But now you've apparently so dramatically advanced the state of the art that you no longer understand your own operating system. If we're to believe what you're saying, it's become a mystery to you, Microsoft. It's gotten away from you. And instead of it running better and in more places, you no longer know where or if it will run at all. So you've built yourselves a machine learning model, an AI, an oracle, to tell you where it might be safe to give it a try. Based on what? Statistics? Hope? A complex statistical model that you need an AI to peer into? What has gone wrong?

You are, and I quote, "leveraging your latest generation machine learning model to offer the upgrade to an expanded set of eligible devices." So you've somehow taken an operating system which could for many generations install and run on any Intel-based hardware that anyone had. But now it's so advanced that it can no longer run on all Intel-based hardware, only some. But you don't know where, what, or which? As I said, nothing about any of this should sound reasonable. Something has gone wrong in Redmond.

JASON: Something's rotten in Redmond.

Steve: And speaking of that - just it's nuts, Jason. Really. I mean, it's like we're all...

JASON: That is. I love how you put it.

Steve: We're all buying this bullshit. I mean, it is - it's nuts. It's like, oh, well, maybe I'll get lucky, and Windows 11 will run. You know, I didn't want 10. They forced me to have it, and it ran just fine. Now I can't have it. So what, am I supposed to want it, you know, to get the rounded corners so I don't, you know, cut myself on a sharp edge? Oh, it's just looney tunes. You know?
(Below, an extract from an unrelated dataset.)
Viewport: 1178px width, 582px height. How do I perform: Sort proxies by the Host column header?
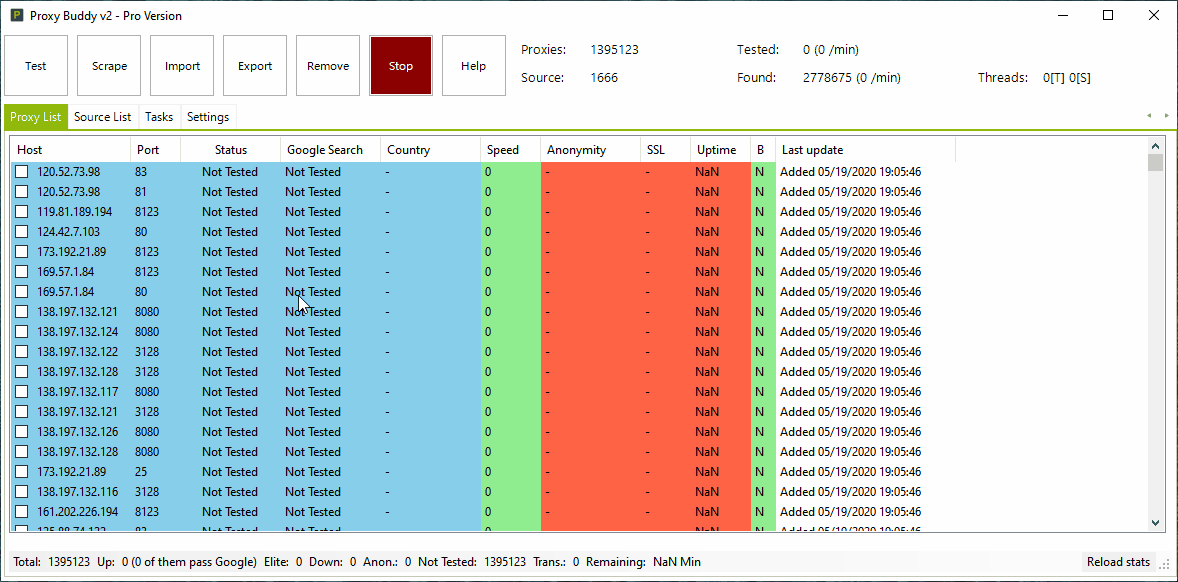coord(30,149)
And everyone's like, oh, wow, they're using advanced learning model AI to figure out if I can have it or not. What?

JASON: Don't worry. The next version will be better. The next version will win you over again. It's the on-again, off-again TikTok nature of these releases here. All you can do is wait for the next release.

Steve: You know. And let's not forget, let's not forget they couldn't name it Windows 9 because some things might have been confused, I'm not kidding, and thought this was 95 or 98. They were worried about the digit "9" in the version. And it's like, oh, things will break if we call it Windows 9. I mean, that should have been our first clue that there was something wrong.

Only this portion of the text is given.